Traditional Economy

The Tsimshian (“people inside the Skeena River”) occupied a large land area on the Northwest coast of British Columbia. Though patterns of land ownership and utilization did not accord with European legal notions, the Tsimshian were nonethless quite sophisticated.

Each of the nine tribes of Lax Kw’alaams had their own distinct tribal lands that were understood to have clearly delineated natural boundaries such as rivers. Within those boundaries it was understood that the tribe had exclusive use and control of the natural resources contained therein. If another group wanted to use those resources or conduct trade within the area they had to receive permission from the tribe and often had to pay what amounted to a tax for those privileges.

The Tsimshian were referred by early European traders as the “Phoenicians of the northwest coast” for their exceptional trading abilities. They also proved to be shrewd business people, who the early fur traders learned were formidable commercial competitors.

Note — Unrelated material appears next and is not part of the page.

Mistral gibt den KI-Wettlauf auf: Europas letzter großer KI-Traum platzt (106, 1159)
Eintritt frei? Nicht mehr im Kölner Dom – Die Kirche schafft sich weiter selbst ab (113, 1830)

They had substantial experience prosecuting inter-tribal trade given their pivotal location on the coast. Tribal leaders originally exploited trade with Europeans to develop their cultures further under their own distinctive lines.

Throughout the nineteenth century the Tsimshian were significantly involved in industrial production, manufacturing, mercantile enterprises, and wage labor. Today, they are involved in the fishing industry, aquaculture, forestry, and are seeking to rebuild their economy by constructively engaging in the market economy.

The traditional economy of the Tsimshian was largely based on fishing, hunting, trapping.